Le lundi 28 mai, le président français Emmanuel Macron assure qu'il est « parfaitement inacceptable [que les affiches soient retirées] au motif qu'elles déplaisent aux ennemis de la liberté »[278]. Le mardi 29 mai, le ministre des Affaires étrangères turc Mevlüt Çavuşoğlu lui répond sur Twitter que « la démocratie ne se limite pas à l'acceptation d'insultes et de mensonges, c'est aussi la prise en compte des sensibilités de l'autre.
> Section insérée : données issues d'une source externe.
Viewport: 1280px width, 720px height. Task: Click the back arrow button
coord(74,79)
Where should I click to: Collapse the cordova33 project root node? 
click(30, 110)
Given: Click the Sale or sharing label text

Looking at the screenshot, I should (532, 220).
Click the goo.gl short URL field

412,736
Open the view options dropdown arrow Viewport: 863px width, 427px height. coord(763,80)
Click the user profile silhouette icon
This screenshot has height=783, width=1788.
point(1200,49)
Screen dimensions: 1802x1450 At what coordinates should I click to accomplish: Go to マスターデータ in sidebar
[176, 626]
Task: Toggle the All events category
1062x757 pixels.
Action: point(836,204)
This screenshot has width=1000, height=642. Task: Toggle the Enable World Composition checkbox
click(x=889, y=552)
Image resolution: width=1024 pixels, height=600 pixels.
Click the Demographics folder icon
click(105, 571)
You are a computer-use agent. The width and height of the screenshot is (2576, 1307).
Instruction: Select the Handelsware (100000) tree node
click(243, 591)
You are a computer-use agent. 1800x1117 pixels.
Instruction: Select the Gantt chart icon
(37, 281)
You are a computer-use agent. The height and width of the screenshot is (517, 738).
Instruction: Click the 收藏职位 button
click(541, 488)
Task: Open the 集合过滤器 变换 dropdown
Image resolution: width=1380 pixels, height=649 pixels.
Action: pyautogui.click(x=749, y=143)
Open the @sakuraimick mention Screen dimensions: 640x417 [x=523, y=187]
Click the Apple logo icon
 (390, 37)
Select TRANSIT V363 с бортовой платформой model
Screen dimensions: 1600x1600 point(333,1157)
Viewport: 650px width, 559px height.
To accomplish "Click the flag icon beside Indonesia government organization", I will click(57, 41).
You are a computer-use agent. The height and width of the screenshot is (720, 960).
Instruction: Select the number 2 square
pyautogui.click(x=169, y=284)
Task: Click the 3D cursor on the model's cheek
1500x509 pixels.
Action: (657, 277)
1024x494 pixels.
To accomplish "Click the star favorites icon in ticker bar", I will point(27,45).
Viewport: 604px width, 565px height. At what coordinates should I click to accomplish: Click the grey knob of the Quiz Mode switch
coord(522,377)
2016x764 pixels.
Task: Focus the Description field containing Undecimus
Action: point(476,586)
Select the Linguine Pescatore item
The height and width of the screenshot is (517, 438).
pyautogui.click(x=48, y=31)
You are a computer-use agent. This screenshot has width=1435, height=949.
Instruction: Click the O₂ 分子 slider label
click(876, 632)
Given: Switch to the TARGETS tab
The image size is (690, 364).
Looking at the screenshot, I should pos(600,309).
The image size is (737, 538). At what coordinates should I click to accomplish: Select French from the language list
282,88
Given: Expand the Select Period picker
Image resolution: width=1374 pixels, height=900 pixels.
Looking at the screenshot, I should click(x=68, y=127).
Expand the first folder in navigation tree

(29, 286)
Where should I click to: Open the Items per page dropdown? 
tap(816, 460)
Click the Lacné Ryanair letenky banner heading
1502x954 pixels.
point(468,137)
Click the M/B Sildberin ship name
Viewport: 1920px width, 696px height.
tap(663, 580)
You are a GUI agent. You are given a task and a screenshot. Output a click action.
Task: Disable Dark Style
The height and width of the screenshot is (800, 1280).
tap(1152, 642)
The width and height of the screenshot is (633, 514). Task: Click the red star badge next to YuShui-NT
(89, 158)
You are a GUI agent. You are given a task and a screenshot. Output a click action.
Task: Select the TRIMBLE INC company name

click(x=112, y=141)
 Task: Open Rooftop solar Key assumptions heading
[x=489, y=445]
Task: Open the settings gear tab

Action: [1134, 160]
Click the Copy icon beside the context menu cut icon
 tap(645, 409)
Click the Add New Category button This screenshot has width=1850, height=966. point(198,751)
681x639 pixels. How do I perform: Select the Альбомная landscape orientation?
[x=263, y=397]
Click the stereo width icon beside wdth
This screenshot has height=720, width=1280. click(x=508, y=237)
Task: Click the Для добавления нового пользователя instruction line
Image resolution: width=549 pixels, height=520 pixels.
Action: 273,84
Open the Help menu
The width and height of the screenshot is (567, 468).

Au-delà c'est de l'hypocrisie »[278]. Le mercredi 30 mai, Etienne Gernelle, le directeur du Point, révèle que lui, la rédaction du Point, les kiosquiers du Pontet et de Valence et un autre à Lyon, ont reçu des menaces de morts[279]. Le même jour, un propriétaire d'un tabac-presse de Nîmes se fait interpeller par un ressortissant turc d'une soixantaine d'années, qui le menace de revenir avec d'autres personnes pour saccager son magasin s'il ne retire pas l'affiche du Point[278] ; le commerçant refuse et appelle la police pour porter plainte[278] - police qui le persuadera tout-de-même de retirer son affiche sous leur surveillance par mesure de prudence[278].

Réactions

À l'étranger

Organisations non gouvernementales

Amnesty International

Le , Amnesty International publie un rapport sur la situation des droits de l'homme en Turquie. Le rapport critique les purges et dénonce « un climat de peur glaçant [qui] se propage dans la société turque alors que le gouvernement continue d’utiliser l’état d’urgence pour réduire l’espace réservé aux opinions dissidentes ou alternatives » et Gauri van Gulik, l'une des directrices européennes de l’organisation, ajoute que « les autorités turques ont entrepris, de manière délibérée et méthodique, de démanteler la société civile, d’enfermer les défenseurs des droits humains, de fermer des organisations et de créer un climat de peur étouffant »[280],[281].